Kiss FM hat es dabei aber offensichtlich ein bisschen zu gut gemeint: Neben dem jüdischen Autoren Shahak Shapira, der Moderatorin Wana Limar und dem Imam Dr. Ali Özgür Özdil plauderten sie munter mit dem Rapper Julian Fritsch aka Makss Damage, einem waschechten Neonazi, bekannt für Zeilen wie "Ich leite lyrisch Giftgas in Siedlungen, die jüdisch sind."

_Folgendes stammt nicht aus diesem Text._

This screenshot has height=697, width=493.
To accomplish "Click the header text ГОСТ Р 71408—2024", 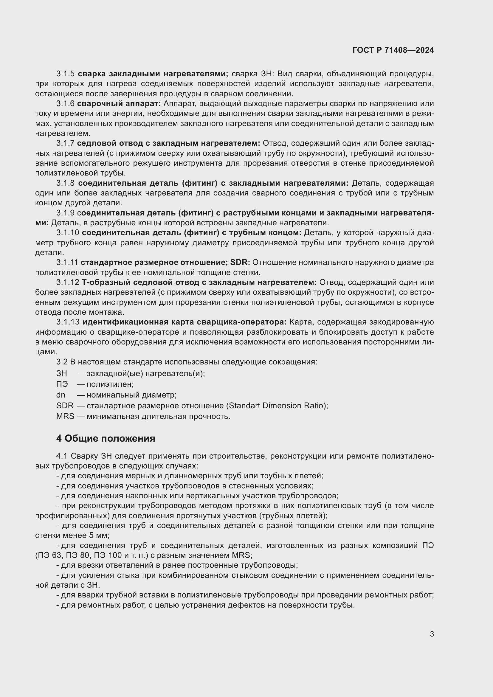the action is pos(393,50).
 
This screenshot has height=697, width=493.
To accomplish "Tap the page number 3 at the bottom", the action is pos(432,634).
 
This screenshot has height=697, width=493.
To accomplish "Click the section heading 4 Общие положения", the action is pos(106,438).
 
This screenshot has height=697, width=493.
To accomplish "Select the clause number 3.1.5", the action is pos(65,74).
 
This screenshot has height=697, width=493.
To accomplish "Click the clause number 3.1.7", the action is pos(65,143).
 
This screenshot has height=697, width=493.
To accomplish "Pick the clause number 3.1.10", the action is pos(68,232).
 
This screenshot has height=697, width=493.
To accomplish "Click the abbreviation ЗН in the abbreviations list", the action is pos(62,373).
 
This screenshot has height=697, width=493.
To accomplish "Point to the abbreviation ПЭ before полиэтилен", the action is pos(62,384).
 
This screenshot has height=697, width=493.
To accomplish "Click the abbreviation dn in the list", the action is pos(61,395).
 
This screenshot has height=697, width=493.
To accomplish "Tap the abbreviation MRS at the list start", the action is pos(65,416).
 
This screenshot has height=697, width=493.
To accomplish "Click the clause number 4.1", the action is pos(62,456).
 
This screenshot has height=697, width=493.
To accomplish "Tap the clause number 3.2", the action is pos(62,362).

Shahak Shapira, der Familienangehörige hat, die im Konzentrationslager Treblinka ums Leben kamen, regt sich darüber in einem Vice-Artikel völlig zu Recht auf. Vom Nazi-Gast habe er nur wenige Stunden vor der Sendung zufällig erfahren, vorab habe ihn kein Sendungsverantwortlicher über die eigenwillige Auswahl der Talk-Gäste informiert.

Auf eine wütende Mail habe ihm der Sender vorgeschlagen, sein Interview entweder abzusagen oder die Gelegenheit zu nutzen, um Makss Damage rhetorisch zu entlarven. Diese Gelegenheit gab es dann aber gar nicht, in der Sendung wurden Shapira und Makss Damage getrennt voneinander zugeschaltet. Und im Interview mit Fritsch waren die Moderatoren viel zu sehr damit beschäftigt, ihren hochsensiblen Nazi-Gast nicht zu verschrecken.

Der hat nämlich laut eigener Aussage ganz miese Erfahrungen mit der Presse gemacht, weil die ihn und seine Nazikumpels immer wieder "zerissen" hätten. Das flippige Quatschmoderatoren-Duo gab sich also alle Mühe, die Stimmung hochzuhalten: Sie befragten ihn zu Döner und Pizza und warum Nazis denn immer so aggro rumlaufen müssen. Dann entschuldigt sich die Moderatorin noch bei Fritsch für ihre naiven Fragen, sie habe sich vorher "nirgendwo etwas aufgeschrieben gehabt". Dass man sich vielleicht doch vorab ein, zwei Notizen machen sollte und eventuell sogar ein paar belastbare Fakten googelt, bevor man sich vor einer gigantischen Hörerschaft zum Smalltalk mit einen Nationalsozialisten verabredet – geschenkt.

Die rechte Szene um Makss Damage feiert das Gespräch dementsprechend nun als riesigen Propaganda-Erfolg. Und Kiss FM und das "Facetalk"-Format kassieren im Netz den folgerichtigen Shitstorm:

Der Sender hat sich mittlerweile in einer Facebook-Stellungnahme geäußert. Man stehe zu der Entscheidung, ein Interview mit einem Neo-Nazi zu führen, obowhl das für viele ein "No-Go" sei. Zur Inkompentenz der Moderatoren und der nicht gegebenen Gelegenheit zu Gegenfragen von Shapira: kein Wort.